What you have to do - According to the Doberman Pinscher text, in which country and in what period was the breed developed?
____ Source text
One of the most known and able guard dogs, a Doberman Pinscher is a compactly built, powerful, and muscular dog that was bred to be a guard dog. They were bred in Germany, in the late 19th century and their ancestry is still unknown. They are believed to be the result of a mix of different breeds.

Apart from being powerful, they are very smart also. They were once famous police and military dogs and with their regal appearance and protective nature, they make excellent family dogs also.

Besides these dogs also make ideal emotional support animals also. However, since these are strong dogs, they may not make a choice for everyone.

Check other dog breeds if you like to know about other dogs and their suitability.

Doberman is also known as Dobie and since they entered the dog world in the late 19th century, they are considered a relatively new breed. They are elegant, smart, athletic, and loyal, all the qualities that make them an ideal breed for a lot of purposes.

Want to know more? Read the blog here.

Doberman Pinscher History - How did the Breed Originate?
________
____ Entries supplied
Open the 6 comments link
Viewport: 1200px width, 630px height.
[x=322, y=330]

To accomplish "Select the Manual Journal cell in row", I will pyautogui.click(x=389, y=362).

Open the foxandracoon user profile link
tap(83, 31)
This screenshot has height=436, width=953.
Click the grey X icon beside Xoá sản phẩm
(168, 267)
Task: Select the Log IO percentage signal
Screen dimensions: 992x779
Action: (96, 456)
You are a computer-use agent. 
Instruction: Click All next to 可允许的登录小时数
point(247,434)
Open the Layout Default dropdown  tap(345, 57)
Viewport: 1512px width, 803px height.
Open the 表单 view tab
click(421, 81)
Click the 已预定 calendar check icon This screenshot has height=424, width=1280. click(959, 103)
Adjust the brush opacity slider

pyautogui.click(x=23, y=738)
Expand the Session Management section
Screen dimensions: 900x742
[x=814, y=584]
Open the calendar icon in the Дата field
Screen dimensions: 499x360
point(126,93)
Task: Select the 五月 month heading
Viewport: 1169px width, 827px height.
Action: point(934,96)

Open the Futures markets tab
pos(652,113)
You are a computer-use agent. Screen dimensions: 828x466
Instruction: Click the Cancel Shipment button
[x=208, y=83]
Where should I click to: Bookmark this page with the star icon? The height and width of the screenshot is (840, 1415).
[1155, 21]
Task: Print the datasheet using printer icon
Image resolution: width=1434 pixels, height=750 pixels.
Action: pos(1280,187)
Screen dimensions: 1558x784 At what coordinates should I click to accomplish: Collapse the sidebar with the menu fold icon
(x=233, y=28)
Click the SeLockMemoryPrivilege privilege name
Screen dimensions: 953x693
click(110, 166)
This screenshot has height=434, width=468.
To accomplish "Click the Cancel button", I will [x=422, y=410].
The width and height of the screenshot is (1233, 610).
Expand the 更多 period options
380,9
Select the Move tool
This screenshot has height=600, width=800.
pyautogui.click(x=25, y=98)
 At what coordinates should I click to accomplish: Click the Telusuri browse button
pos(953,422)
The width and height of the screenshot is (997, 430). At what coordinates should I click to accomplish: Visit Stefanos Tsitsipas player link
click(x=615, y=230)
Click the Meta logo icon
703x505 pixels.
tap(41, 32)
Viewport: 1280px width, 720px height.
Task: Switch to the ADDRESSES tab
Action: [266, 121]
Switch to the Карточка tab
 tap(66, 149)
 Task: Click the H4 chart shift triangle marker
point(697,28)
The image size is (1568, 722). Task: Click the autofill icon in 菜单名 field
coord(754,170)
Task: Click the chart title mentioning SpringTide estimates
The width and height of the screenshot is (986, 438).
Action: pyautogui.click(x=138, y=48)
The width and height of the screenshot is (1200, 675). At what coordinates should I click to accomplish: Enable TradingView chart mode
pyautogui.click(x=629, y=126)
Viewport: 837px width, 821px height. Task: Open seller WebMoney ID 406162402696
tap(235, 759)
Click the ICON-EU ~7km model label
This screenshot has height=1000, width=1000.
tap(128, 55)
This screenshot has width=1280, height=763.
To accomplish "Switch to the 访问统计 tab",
________
Written solution - Germany, in the late 19th century.